Le problème, lui neurologique, est de connaitre la capacité limite du cerveau humain, si cette limite nous est concevable. Ou s’il pourrait exister des fonctions qui, faute de se trouver en-deçà de notre pouvoir d’appréhension restent pour l’heure lettre morte, mais potentiellement les bases de nos futurs savoirs.
Il y a cependant une grande différence entre savoir que des absolus existent et concevoir ce qui nous en sépare, afin de chercher dans la direction la plus probable leur nature, le moyen de nous en approcher. Et, pour des domaines comparables à l’astronomie-astrophysique, si cette recherche sera à base expérimentale et instrumentale, ou spéculative. Ou le deux, comme cela a été le cas dans la démarche scientifique depuis…toujours.
Il est admis, depuis Einstein, que notre univers est courbe, c’est-à-dire limité. En supposant que notre recherche nous conduise à en avoir une connaissance topographique et structurelle complète, rien n’aura été résolu quant à l’idée d’infini, car, au-delà de ces limites, quel concept faudra-t-il évoquer pour appréhender cet ailleurs. Ou même s’il s’agirait réellement d’un ailleurs.

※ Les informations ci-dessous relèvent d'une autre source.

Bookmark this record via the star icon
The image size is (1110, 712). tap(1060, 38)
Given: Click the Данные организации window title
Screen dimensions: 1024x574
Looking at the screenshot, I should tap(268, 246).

L’histoire infantile, pour approcher l’idée d’infini, d’imaginer une boîte, dans une boîte, dans une boite, etc…ne résout rien, sauf à décider à partir de quel nombre de boîte on compte décider qu’on est arrivé à l’infini ! Comme dans la réalité conceptuelle, la répétition sans évolution ne mène nulle part, on ne peut qu’espérer que quand la pile des boîtes aura parcouru l’univers courbe, elle entrera dans la boîte originelle, à moins qu’elle ne l’avale.
Cette notion d’emboîtement ramène aux infinis : l’infiniment grand et l’infiniment petit. Si le premier est assez « facile » à entrevoir, comment admettre que la scission d’un quelque chose donne deux « riens » ? Sans rejoindre le paradoxe de Zénon, il faut bien admettre que la matière doit être infiniment fissible ou pas du tout. Qu’il s’agit simplement de moyens. Car si l’agent coupant est fait de matière, il faut nécessairement qu’il soit plus fin que la matière à couper. L’affaire peut être entrevue plus avant si l’instrument est de l’ordre des radiations. Et encore un peu plus loin, si la scission est due à une énergie répulsive intrinsèque aux « ultimes » constituants de l’atome. Les quarks sont à ce niveau, mais s’ils existent comme matière, ils devraient être fissibles. Si la Constante de Lawson nous montre que la fusion atomique a lieu dans des conditions de pressions gigantesques, responsables de l’ « allumage » des étoiles, la fission, elle, d’ordre mécanique, ne porte pas à réflexion sur l’absolu.
Pour l’infini du temps.
Il est encadré par deux adverbes : Toujours et Jamais.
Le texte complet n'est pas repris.